TASK INPUTS.

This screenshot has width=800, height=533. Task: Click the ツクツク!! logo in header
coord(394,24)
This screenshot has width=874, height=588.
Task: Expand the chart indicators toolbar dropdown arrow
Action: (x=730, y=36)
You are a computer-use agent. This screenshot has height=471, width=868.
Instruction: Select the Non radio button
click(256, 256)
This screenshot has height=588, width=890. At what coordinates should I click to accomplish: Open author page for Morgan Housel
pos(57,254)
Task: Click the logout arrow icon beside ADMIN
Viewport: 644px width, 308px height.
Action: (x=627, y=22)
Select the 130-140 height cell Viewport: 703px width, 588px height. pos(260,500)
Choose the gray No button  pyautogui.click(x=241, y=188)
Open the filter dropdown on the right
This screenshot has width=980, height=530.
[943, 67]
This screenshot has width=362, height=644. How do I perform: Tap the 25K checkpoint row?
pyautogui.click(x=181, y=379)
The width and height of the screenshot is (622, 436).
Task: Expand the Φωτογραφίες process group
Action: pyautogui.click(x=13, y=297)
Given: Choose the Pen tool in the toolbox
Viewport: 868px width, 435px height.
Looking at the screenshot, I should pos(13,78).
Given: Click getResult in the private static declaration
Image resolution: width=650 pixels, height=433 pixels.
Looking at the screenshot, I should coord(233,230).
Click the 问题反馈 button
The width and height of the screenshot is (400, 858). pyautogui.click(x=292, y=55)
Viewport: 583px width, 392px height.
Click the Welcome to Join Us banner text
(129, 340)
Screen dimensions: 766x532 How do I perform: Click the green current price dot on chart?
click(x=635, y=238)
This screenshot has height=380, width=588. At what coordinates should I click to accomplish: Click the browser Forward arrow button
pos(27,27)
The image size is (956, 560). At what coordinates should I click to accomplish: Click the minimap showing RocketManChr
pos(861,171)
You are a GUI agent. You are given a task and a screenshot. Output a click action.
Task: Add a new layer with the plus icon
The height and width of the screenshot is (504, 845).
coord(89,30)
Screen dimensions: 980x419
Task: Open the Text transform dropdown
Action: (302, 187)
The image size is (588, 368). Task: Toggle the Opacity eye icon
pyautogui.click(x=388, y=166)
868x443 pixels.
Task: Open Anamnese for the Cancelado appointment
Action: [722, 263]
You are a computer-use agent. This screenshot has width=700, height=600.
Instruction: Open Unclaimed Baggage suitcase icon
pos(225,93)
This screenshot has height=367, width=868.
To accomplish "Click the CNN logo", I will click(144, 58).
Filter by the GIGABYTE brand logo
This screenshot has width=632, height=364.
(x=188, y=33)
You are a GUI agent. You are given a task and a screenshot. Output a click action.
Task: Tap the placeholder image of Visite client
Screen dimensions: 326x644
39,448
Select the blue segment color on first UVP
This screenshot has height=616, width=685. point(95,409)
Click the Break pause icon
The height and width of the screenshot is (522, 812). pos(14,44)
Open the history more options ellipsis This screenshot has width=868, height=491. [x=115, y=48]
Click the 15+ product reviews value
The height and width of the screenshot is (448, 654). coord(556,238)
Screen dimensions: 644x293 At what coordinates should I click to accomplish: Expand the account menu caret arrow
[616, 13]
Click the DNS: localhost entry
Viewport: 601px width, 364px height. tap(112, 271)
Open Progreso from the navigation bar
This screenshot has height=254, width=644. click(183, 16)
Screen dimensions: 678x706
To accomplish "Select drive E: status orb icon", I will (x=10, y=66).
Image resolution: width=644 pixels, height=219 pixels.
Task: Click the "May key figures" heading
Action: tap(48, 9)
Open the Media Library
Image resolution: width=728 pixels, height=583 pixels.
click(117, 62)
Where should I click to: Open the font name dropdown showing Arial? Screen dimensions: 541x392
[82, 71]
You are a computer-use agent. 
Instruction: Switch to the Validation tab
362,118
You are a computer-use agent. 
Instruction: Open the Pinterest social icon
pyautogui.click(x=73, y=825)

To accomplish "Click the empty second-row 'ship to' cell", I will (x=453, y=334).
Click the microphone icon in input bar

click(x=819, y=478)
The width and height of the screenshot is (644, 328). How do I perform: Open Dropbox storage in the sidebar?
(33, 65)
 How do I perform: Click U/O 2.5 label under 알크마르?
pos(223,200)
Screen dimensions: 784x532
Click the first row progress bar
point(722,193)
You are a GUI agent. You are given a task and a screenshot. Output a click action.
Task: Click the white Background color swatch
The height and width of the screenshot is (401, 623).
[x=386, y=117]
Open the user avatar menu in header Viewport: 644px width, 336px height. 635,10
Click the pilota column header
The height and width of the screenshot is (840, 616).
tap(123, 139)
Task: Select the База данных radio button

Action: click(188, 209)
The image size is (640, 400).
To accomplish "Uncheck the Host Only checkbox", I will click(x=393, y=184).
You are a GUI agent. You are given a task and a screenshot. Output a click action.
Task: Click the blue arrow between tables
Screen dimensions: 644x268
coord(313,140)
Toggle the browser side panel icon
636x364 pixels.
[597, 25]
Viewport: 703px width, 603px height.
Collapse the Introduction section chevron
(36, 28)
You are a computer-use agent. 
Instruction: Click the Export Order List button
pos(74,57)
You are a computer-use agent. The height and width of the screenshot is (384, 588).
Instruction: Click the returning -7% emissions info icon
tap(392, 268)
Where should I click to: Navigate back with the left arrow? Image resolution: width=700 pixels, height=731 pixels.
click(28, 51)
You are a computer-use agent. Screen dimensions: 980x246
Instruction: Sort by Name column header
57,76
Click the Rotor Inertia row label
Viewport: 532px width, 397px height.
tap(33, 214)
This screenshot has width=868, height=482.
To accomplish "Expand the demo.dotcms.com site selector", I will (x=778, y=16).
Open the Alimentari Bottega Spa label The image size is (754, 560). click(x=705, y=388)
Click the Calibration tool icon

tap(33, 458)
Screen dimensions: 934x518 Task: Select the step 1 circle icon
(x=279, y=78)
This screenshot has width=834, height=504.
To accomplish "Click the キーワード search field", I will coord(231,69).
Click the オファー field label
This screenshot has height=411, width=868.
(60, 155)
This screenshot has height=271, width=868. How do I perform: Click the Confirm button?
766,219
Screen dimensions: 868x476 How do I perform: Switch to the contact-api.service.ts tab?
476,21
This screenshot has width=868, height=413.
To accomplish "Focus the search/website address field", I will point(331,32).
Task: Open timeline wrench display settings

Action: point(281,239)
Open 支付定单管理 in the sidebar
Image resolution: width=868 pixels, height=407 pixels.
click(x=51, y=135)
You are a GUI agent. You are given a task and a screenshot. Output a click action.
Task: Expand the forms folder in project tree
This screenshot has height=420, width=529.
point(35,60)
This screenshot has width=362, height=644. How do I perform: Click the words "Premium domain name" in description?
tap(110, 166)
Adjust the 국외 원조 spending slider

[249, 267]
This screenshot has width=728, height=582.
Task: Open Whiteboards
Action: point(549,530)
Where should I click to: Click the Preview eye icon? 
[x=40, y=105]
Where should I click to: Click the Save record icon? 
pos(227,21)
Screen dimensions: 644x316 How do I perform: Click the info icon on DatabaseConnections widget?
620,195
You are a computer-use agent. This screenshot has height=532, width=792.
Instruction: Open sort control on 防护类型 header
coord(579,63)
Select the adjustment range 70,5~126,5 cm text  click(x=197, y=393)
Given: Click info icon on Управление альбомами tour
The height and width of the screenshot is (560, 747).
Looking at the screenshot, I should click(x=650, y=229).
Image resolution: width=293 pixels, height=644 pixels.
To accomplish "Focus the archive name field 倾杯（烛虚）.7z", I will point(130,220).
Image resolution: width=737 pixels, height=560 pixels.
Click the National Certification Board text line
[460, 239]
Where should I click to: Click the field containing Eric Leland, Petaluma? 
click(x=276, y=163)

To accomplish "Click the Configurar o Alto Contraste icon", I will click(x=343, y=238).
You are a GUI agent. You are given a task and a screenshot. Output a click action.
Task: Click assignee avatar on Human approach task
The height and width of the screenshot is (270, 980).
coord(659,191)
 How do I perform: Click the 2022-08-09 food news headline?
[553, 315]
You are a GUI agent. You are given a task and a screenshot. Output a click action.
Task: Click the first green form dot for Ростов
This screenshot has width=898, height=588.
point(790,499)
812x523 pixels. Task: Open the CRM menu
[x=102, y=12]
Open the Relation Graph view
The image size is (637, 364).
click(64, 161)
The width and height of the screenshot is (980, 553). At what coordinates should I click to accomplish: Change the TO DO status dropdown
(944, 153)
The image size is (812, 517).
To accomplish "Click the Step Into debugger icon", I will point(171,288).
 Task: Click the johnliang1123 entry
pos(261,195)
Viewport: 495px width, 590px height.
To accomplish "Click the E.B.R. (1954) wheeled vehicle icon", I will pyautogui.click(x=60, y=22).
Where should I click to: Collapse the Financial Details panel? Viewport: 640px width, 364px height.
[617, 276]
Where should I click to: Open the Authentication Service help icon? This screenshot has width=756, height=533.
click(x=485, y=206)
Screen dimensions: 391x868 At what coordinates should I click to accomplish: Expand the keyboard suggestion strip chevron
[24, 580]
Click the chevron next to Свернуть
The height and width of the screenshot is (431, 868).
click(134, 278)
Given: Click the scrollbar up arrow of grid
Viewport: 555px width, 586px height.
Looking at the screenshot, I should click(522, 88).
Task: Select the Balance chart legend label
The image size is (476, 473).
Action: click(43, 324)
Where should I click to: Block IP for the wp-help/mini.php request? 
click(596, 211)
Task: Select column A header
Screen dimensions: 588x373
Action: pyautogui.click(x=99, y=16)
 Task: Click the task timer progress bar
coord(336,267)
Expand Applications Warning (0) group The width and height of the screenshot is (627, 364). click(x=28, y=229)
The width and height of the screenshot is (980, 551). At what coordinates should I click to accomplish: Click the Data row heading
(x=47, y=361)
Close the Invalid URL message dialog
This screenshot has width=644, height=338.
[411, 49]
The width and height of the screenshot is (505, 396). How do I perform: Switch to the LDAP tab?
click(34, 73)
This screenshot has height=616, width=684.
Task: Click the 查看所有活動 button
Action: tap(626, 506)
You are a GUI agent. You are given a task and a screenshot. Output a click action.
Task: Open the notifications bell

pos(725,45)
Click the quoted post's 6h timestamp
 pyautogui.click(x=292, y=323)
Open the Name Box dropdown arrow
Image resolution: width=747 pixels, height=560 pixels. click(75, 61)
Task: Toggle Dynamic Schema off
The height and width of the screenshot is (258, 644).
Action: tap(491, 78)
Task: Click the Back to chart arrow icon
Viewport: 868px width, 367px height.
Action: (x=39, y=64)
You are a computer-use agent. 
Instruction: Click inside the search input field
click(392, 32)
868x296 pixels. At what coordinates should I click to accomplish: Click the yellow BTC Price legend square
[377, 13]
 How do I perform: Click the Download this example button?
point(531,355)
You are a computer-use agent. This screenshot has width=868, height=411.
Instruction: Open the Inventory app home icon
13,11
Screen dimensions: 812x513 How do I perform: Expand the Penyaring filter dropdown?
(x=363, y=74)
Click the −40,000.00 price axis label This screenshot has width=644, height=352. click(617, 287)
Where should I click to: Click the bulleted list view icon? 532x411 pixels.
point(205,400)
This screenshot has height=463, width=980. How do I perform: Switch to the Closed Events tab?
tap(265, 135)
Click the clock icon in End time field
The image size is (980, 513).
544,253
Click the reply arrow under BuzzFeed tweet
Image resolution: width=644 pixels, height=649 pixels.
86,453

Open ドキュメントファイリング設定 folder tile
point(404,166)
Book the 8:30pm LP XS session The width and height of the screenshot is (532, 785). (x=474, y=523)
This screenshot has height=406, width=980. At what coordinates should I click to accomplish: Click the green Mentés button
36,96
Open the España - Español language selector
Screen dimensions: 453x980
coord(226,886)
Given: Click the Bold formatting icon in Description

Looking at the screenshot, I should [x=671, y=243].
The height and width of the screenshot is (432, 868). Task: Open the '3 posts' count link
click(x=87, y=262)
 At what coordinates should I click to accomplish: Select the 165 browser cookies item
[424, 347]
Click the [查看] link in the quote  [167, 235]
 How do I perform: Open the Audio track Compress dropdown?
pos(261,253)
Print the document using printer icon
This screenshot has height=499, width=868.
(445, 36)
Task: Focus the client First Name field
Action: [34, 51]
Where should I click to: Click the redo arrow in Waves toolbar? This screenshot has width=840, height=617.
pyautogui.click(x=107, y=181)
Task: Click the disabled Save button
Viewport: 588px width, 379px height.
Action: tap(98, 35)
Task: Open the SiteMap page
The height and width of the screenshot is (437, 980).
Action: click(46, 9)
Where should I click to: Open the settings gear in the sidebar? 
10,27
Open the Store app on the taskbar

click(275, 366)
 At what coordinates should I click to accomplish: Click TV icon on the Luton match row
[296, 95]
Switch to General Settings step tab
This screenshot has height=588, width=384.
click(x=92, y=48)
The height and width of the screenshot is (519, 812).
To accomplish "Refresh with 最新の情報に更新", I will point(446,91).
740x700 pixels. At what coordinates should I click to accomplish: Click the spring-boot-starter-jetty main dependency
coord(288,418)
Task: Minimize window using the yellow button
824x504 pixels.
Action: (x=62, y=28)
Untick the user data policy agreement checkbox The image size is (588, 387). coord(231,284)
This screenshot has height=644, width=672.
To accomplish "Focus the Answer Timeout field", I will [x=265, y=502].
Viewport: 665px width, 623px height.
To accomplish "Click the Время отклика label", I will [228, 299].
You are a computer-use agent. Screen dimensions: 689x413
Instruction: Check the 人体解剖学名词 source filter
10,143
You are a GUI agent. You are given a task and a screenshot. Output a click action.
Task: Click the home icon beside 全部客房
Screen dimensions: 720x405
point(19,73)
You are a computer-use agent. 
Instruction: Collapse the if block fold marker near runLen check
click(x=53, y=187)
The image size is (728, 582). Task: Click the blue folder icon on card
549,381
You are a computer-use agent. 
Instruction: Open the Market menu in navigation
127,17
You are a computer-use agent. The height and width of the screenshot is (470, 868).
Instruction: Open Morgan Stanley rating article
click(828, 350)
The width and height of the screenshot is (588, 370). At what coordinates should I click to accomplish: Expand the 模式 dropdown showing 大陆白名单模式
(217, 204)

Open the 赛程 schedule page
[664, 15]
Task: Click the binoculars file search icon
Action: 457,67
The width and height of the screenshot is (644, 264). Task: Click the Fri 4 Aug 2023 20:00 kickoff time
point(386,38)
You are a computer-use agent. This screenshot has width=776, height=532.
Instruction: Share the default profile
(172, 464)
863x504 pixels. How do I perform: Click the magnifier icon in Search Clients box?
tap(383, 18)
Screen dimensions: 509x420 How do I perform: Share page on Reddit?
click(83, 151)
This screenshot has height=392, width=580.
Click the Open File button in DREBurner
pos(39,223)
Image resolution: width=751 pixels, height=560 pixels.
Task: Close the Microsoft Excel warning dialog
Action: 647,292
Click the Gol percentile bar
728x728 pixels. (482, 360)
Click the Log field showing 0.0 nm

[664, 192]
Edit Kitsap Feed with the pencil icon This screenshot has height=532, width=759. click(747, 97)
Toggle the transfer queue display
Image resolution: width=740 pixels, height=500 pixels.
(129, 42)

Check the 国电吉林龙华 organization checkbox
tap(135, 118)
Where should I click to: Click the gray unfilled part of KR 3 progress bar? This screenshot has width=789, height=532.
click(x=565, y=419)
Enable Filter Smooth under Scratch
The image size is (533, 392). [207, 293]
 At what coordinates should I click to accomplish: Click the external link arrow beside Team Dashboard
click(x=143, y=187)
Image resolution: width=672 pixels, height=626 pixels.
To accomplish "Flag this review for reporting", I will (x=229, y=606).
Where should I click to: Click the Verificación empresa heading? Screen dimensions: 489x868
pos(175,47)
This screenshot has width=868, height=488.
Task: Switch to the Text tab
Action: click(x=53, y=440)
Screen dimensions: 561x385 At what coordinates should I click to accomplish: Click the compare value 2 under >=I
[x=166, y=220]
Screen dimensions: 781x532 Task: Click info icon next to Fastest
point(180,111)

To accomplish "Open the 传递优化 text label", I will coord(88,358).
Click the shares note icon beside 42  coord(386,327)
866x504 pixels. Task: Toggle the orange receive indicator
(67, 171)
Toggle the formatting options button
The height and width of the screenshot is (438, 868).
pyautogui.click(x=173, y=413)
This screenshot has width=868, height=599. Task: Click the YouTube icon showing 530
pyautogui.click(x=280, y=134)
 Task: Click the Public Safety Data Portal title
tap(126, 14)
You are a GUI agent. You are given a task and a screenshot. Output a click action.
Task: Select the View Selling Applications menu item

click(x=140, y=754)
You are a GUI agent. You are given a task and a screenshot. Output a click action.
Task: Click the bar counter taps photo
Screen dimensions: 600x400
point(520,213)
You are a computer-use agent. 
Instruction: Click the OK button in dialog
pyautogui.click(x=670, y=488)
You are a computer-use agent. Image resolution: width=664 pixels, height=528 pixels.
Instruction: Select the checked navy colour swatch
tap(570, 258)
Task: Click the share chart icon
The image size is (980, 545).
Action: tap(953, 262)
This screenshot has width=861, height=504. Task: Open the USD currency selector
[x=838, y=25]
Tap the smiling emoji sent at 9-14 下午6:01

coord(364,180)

EXERCISE REQUIREMENTS.
Which lines above run from the one containing "Click the 问题反馈 button" down to the one containing "Task: Add a new layer with the plus icon"? Repeat exactly those, both ends included, and nothing else.

SOLUTION TO THIS EXERCISE.
Click the 问题反馈 button
The width and height of the screenshot is (400, 858). pyautogui.click(x=292, y=55)
Viewport: 583px width, 392px height.
Click the Welcome to Join Us banner text
(129, 340)
Screen dimensions: 766x532 How do I perform: Click the green current price dot on chart?
click(x=635, y=238)
This screenshot has height=380, width=588. At what coordinates should I click to accomplish: Click the browser Forward arrow button
pos(27,27)
The image size is (956, 560). At what coordinates should I click to accomplish: Click the minimap showing RocketManChr
pos(861,171)
You are a GUI agent. You are given a task and a screenshot. Output a click action.
Task: Add a new layer with the plus icon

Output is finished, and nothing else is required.